To propagate the use of sanitary pads, Kakade has 5,000 women who work in self-help groups to spread awareness about the product. "What surprised me was when male members realised that their womenfolk did not complain about skin ailments and other illnesses they had earlier due to unhygienic use of cloth. I think more than that, it was the ease of their daughters moving around instead of being confined to a corner of their homes and missing school that made them realise that I wasn't out to pollute society. Today, I have men coming to my unit to buy sanitary pads for their wives and school going children," she says.
Pocket money and life skills
For 17-year-old Priyanka Gaikwad, a shy youngster who is in Class XI, working to earn her pocket money at Kakade's unit is what she looks forward to every year. So does 18-year-old Reshma Kamble. "Initially, we were scolded by our male cousins for going to work in the unit as they associated the work with sanitary pads as 'dirty'," says Kamble. For the girls and their friends, the work in the unit is more than just about earning pocket money. "We have learnt to be confident as we look up to Chhaya madam who tells us not to be afraid if we are on the right path. She encourages us to study and dream big," says Kamble, adding she saves her money so that she can buy clothes and not ' burden' he family for it.
For mothers of the girls, life is hard eking out an existence selling vegetables, tending to their meagre farm holding and livestock. "But we have learnt the importance of personal hygiene which no one ever taught us earlier. We looked at menstruation as dirty. Since I realised the comfort and use of sanitary pads, I always keep aside Rs 30 from my earnings to buy a pack of the sanitary pads," says 32-year-old Muktabai, a vegetable vendor.

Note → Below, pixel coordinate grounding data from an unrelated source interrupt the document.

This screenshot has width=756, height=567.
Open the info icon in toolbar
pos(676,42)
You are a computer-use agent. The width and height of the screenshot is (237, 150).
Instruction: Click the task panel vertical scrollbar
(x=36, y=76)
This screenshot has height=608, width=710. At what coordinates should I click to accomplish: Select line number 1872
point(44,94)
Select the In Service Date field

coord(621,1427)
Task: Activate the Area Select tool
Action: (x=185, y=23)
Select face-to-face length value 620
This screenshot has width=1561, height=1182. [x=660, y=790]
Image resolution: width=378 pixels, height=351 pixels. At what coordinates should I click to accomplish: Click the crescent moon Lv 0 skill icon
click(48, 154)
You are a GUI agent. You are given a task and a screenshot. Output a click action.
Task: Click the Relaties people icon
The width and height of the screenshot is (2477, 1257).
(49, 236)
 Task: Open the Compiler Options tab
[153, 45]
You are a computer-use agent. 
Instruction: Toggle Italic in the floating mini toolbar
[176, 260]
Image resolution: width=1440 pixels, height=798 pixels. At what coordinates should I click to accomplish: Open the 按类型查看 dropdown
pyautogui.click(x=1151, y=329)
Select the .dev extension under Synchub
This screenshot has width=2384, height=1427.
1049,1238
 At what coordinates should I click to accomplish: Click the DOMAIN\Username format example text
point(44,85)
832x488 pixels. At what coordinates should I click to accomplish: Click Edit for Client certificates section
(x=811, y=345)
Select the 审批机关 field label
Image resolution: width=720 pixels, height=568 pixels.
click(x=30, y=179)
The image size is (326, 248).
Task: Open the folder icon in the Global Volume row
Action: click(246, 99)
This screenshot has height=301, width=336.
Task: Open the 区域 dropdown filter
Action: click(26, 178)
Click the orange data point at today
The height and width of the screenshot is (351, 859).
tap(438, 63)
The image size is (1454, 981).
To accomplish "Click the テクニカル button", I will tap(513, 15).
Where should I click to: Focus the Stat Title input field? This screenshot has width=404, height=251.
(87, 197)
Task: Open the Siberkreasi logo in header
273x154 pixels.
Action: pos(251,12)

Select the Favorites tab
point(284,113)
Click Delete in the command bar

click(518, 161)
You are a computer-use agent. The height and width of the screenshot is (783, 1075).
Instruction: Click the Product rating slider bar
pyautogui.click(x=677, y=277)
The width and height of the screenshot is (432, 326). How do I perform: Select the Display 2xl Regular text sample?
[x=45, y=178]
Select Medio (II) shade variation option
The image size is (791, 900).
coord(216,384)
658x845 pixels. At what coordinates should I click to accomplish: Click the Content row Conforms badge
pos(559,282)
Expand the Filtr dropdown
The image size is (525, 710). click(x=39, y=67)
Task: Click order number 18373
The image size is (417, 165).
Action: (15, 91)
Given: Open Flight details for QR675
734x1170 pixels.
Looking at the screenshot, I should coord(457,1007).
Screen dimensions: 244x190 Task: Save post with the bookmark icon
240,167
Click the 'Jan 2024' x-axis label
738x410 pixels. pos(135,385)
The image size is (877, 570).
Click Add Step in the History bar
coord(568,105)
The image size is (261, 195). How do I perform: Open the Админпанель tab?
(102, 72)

Kakade has taken the message of using sanitary pads to the schools nearby where the principals of a few schools have installed vending machines which dispenses sanitary pads that make it easier for girls to attend classes and buy it within the school premises when the need arises. Five schools in Latur district have installed these vending machines in their premises. Each sanitary pad cost Rs 5 and comes in a paper packet that girls can slip into their bags.
Having spread the lesson of hygiene 'in a small manner' in Latur district, Kakade is on the lookout for donors who can sponsor sanitary pads for cancer victims. "Cancer-afflicted women cannot afford medicines leave alone buy sanitary napkins for Rs 30. Occasionally we get some sponsors who order 5,000 sanitary pads to be given to not just cancer-afflicted but also to women and girls in villages in and around Pardhewadi. I wish we could get more such sponsors as I am unable to provide large numbers of sanitary pads free of charge. I am looking forward to sponsors so that a large number of women are able to benefit," she says.
Kakade feels that the government could also step in and do its bit. The Centre has worked effectively to curb the spread of HIV-AIDS. It has distributed condoms for free even in small tea shops in villages and at paan stores, she says. Contraceptive pills are also available for free in government hospitals. "This alone is proof that if the government sets its mind to something, it can achieve it", says Kakade. Until that dream becomes a reality, Kakade says she will work and do her bit.
The article is part of One World-Dream a Dream Media Fellowships on Life Skills - 2018.